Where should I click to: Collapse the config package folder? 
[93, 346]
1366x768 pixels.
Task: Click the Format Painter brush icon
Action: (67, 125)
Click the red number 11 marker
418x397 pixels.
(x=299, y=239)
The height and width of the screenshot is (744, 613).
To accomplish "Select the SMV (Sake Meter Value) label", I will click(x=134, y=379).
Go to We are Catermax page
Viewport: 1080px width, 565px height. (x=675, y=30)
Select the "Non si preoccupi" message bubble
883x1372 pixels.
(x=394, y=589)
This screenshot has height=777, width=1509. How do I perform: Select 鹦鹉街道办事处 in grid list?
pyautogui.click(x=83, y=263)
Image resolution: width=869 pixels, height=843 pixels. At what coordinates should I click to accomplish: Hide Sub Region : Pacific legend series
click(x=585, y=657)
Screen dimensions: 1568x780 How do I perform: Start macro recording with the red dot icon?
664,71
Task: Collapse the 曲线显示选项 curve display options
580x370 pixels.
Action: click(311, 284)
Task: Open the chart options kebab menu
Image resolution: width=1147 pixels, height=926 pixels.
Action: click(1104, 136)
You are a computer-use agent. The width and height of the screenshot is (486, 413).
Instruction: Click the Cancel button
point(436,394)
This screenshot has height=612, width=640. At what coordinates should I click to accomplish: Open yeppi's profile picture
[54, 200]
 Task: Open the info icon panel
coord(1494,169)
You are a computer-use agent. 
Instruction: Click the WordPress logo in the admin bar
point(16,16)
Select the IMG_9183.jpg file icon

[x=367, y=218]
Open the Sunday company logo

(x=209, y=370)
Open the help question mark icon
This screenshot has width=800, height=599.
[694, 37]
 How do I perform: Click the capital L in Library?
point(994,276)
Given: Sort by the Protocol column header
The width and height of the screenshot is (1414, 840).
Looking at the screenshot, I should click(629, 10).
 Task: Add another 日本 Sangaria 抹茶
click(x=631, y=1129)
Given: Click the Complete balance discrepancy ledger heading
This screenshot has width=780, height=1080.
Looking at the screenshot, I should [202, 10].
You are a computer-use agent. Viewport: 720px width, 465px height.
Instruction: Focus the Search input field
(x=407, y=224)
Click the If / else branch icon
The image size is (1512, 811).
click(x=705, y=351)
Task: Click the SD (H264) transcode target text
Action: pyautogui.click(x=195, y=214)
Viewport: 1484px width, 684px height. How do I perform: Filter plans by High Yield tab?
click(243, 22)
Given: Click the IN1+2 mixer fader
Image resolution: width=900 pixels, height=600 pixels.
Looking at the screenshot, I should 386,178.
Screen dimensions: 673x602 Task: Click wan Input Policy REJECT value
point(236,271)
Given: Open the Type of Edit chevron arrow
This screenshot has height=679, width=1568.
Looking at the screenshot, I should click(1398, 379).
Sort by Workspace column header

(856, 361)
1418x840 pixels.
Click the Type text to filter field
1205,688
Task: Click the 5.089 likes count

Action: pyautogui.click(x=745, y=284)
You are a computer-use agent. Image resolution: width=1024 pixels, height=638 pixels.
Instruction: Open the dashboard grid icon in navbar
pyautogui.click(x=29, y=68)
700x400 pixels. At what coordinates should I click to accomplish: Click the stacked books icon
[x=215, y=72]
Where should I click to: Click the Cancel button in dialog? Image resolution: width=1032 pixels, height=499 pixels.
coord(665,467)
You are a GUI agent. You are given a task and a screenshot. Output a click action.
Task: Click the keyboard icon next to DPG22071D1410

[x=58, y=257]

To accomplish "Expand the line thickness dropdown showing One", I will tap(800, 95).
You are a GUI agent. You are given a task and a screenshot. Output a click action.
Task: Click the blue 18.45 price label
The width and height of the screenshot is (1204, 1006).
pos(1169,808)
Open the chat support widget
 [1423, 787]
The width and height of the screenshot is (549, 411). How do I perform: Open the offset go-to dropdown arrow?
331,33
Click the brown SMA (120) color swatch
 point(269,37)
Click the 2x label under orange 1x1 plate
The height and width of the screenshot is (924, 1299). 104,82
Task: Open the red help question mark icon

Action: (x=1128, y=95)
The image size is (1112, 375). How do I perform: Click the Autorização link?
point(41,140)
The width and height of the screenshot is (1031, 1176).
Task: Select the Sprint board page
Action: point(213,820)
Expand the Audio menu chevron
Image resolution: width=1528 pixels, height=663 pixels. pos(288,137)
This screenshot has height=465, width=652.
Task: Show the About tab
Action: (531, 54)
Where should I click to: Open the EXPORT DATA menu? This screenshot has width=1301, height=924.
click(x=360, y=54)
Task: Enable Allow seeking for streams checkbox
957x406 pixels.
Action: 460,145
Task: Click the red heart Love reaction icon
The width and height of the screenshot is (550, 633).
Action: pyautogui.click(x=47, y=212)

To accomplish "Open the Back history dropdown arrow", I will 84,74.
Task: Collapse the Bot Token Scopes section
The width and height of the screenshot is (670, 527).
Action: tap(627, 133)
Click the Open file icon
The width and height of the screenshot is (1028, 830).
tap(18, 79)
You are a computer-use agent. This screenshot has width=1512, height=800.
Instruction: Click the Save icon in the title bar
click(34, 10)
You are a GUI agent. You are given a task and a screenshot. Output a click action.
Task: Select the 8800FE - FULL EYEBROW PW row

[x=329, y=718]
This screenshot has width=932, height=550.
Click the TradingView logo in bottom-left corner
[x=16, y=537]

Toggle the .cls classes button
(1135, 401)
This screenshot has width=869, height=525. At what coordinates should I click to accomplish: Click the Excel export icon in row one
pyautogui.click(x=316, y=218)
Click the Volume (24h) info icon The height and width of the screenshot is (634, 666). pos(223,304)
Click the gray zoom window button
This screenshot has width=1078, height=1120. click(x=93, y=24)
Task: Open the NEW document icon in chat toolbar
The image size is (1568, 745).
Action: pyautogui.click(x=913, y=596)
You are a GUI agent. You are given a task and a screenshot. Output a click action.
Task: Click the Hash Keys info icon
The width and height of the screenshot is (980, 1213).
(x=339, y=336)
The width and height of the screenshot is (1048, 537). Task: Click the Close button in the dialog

**YOUR INSTRUCTIONS:**
Can you format every line of the entries above as a Markdown table, with columns named Row and Entry line, numbering each row and leaving out blank lines?

**EXERCISE RESULT:**
| Row | Entry line |
|---|---|
| 1 | Where should I click to: Collapse the config package folder?  |
| 2 | [93, 346] |
| 3 | 1366x768 pixels. |
| 4 | Task: Click the Format Painter brush icon |
| 5 | Action: (67, 125) |
| 6 | Click the red number 11 marker |
| 7 | 418x397 pixels. |
| 8 | (x=299, y=239) |
| 9 | The height and width of the screenshot is (744, 613). |
| 10 | To accomplish "Select the SMV (Sake Meter Value) label", I will click(x=134, y=379). |
| 11 | Go to We are Catermax page |
| 12 | Viewport: 1080px width, 565px height. (x=675, y=30) |
| 13 | Select the "Non si preoccupi" message bubble |
| 14 | 883x1372 pixels. |
| 15 | (x=394, y=589) |
| 16 | This screenshot has height=777, width=1509. How do I perform: Select 鹦鹉街道办事处 in grid list? |
| 17 | pyautogui.click(x=83, y=263) |
| 18 | Image resolution: width=869 pixels, height=843 pixels. At what coordinates should I click to accomplish: Hide Sub Region : Pacific legend series |
| 19 | click(x=585, y=657) |
| 20 | Screen dimensions: 1568x780 How do I perform: Start macro recording with the red dot icon? |
| 21 | 664,71 |
| 22 | Task: Collapse the 曲线显示选项 curve display options |
| 23 | 580x370 pixels. |
| 24 | Action: click(311, 284) |
| 25 | Task: Open the chart options kebab menu |
| 26 | Image resolution: width=1147 pixels, height=926 pixels. |
| 27 | Action: click(1104, 136) |
| 28 | You are a computer-use agent. The width and height of the screenshot is (486, 413). |
| 29 | Instruction: Click the Cancel button |
| 30 | point(436,394) |
| 31 | This screenshot has height=612, width=640. At what coordinates should I click to accomplish: Open yeppi's profile picture |
| 32 | [54, 200] |
| 33 |  Task: Open the info icon panel |
| 34 | coord(1494,169) |
| 35 | You are a computer-use agent.  |
| 36 | Instruction: Click the WordPress logo in the admin bar |
| 37 | point(16,16) |
| 38 | Select the IMG_9183.jpg file icon |
| 39 | [x=367, y=218] |
| 40 | Open the Sunday company logo |
| 41 | (x=209, y=370) |
| 42 | Open the help question mark icon |
| 43 | This screenshot has width=800, height=599. |
| 44 | [694, 37] |
| 45 |  How do I perform: Click the capital L in Library? |
| 46 | point(994,276) |
| 47 | Given: Sort by the Protocol column header |
| 48 | The width and height of the screenshot is (1414, 840). |
| 49 | Looking at the screenshot, I should click(629, 10). |
| 50 |  Task: Add another 日本 Sangaria 抹茶 |
| 51 | click(x=631, y=1129) |
| 52 | Given: Click the Complete balance discrepancy ledger heading |
| 53 | This screenshot has width=780, height=1080. |
| 54 | Looking at the screenshot, I should [202, 10]. |
| 55 | You are a computer-use agent. Viewport: 720px width, 465px height. |
| 56 | Instruction: Focus the Search input field |
| 57 | (x=407, y=224) |
| 58 | Click the If / else branch icon |
| 59 | The image size is (1512, 811). |
| 60 | click(x=705, y=351) |
| 61 | Task: Click the SD (H264) transcode target text |
| 62 | Action: pyautogui.click(x=195, y=214) |
| 63 | Viewport: 1484px width, 684px height. How do I perform: Filter plans by High Yield tab? |
| 64 | click(243, 22) |
| 65 | Given: Click the IN1+2 mixer fader |
| 66 | Image resolution: width=900 pixels, height=600 pixels. |
| 67 | Looking at the screenshot, I should 386,178. |
| 68 | Screen dimensions: 673x602 Task: Click wan Input Policy REJECT value |
| 69 | point(236,271) |
| 70 | Given: Open the Type of Edit chevron arrow |
| 71 | This screenshot has height=679, width=1568. |
| 72 | Looking at the screenshot, I should click(1398, 379). |
| 73 | Sort by Workspace column header |
| 74 | (856, 361) |
| 75 | 1418x840 pixels. |
| 76 | Click the Type text to filter field |
| 77 | 1205,688 |
| 78 | Task: Click the 5.089 likes count |
| 79 | Action: pyautogui.click(x=745, y=284) |
| 80 | You are a computer-use agent. Image resolution: width=1024 pixels, height=638 pixels. |
| 81 | Instruction: Open the dashboard grid icon in navbar |
| 82 | pyautogui.click(x=29, y=68) |
| 83 | 700x400 pixels. At what coordinates should I click to accomplish: Click the stacked books icon |
| 84 | [x=215, y=72] |
| 85 | Where should I click to: Click the Cancel button in dialog? Image resolution: width=1032 pixels, height=499 pixels. |
| 86 | coord(665,467) |
| 87 | You are a GUI agent. You are given a task and a screenshot. Output a click action. |
| 88 | Task: Click the keyboard icon next to DPG22071D1410 |
| 89 | [x=58, y=257] |
| 90 | To accomplish "Expand the line thickness dropdown showing One", I will tap(800, 95). |
| 91 | You are a GUI agent. You are given a task and a screenshot. Output a click action. |
| 92 | Task: Click the blue 18.45 price label |
| 93 | The width and height of the screenshot is (1204, 1006). |
| 94 | pos(1169,808) |
| 95 | Open the chat support widget |
| 96 |  [1423, 787] |
| 97 | The width and height of the screenshot is (549, 411). How do I perform: Open the offset go-to dropdown arrow? |
| 98 | 331,33 |
| 99 | Click the brown SMA (120) color swatch |
| 100 |  point(269,37) |
| 101 | Click the 2x label under orange 1x1 plate |
| 102 | The height and width of the screenshot is (924, 1299). 104,82 |
| 103 | Task: Open the red help question mark icon |
| 104 | Action: (x=1128, y=95) |
| 105 | The image size is (1112, 375). How do I perform: Click the Autorização link? |
| 106 | point(41,140) |
| 107 | The width and height of the screenshot is (1031, 1176). |
| 108 | Task: Select the Sprint board page |
| 109 | Action: point(213,820) |
| 110 | Expand the Audio menu chevron |
| 111 | Image resolution: width=1528 pixels, height=663 pixels. pos(288,137) |
| 112 | This screenshot has height=465, width=652. |
| 113 | Task: Show the About tab |
| 114 | Action: (531, 54) |
| 115 | Where should I click to: Open the EXPORT DATA menu? This screenshot has width=1301, height=924. |
| 116 | click(x=360, y=54) |
| 117 | Task: Enable Allow seeking for streams checkbox |
| 118 | 957x406 pixels. |
| 119 | Action: 460,145 |
| 120 | Task: Click the red heart Love reaction icon |
| 121 | The width and height of the screenshot is (550, 633). |
| 122 | Action: pyautogui.click(x=47, y=212) |
| 123 | To accomplish "Open the Back history dropdown arrow", I will 84,74. |
| 124 | Task: Collapse the Bot Token Scopes section |
| 125 | The width and height of the screenshot is (670, 527). |
| 126 | Action: tap(627, 133) |
| 127 | Click the Open file icon |
| 128 | The width and height of the screenshot is (1028, 830). |
| 129 | tap(18, 79) |
| 130 | You are a computer-use agent. This screenshot has width=1512, height=800. |
| 131 | Instruction: Click the Save icon in the title bar |
| 132 | click(34, 10) |
| 133 | You are a GUI agent. You are given a task and a screenshot. Output a click action. |
| 134 | Task: Select the 8800FE - FULL EYEBROW PW row |
| 135 | [x=329, y=718] |
| 136 | This screenshot has width=932, height=550. |
| 137 | Click the TradingView logo in bottom-left corner |
| 138 | [x=16, y=537] |
| 139 | Toggle the .cls classes button |
| 140 | (1135, 401) |
| 141 | This screenshot has width=869, height=525. At what coordinates should I click to accomplish: Click the Excel export icon in row one |
| 142 | pyautogui.click(x=316, y=218) |
| 143 | Click the Volume (24h) info icon The height and width of the screenshot is (634, 666). pos(223,304) |
| 144 | Click the gray zoom window button |
| 145 | This screenshot has width=1078, height=1120. click(x=93, y=24) |
| 146 | Task: Open the NEW document icon in chat toolbar |
| 147 | The image size is (1568, 745). |
| 148 | Action: pyautogui.click(x=913, y=596) |
| 149 | You are a GUI agent. You are given a task and a screenshot. Output a click action. |
| 150 | Task: Click the Hash Keys info icon |
| 151 | The width and height of the screenshot is (980, 1213). |
| 152 | (x=339, y=336) |
| 153 | The width and height of the screenshot is (1048, 537). Task: Click the Close button in the dialog |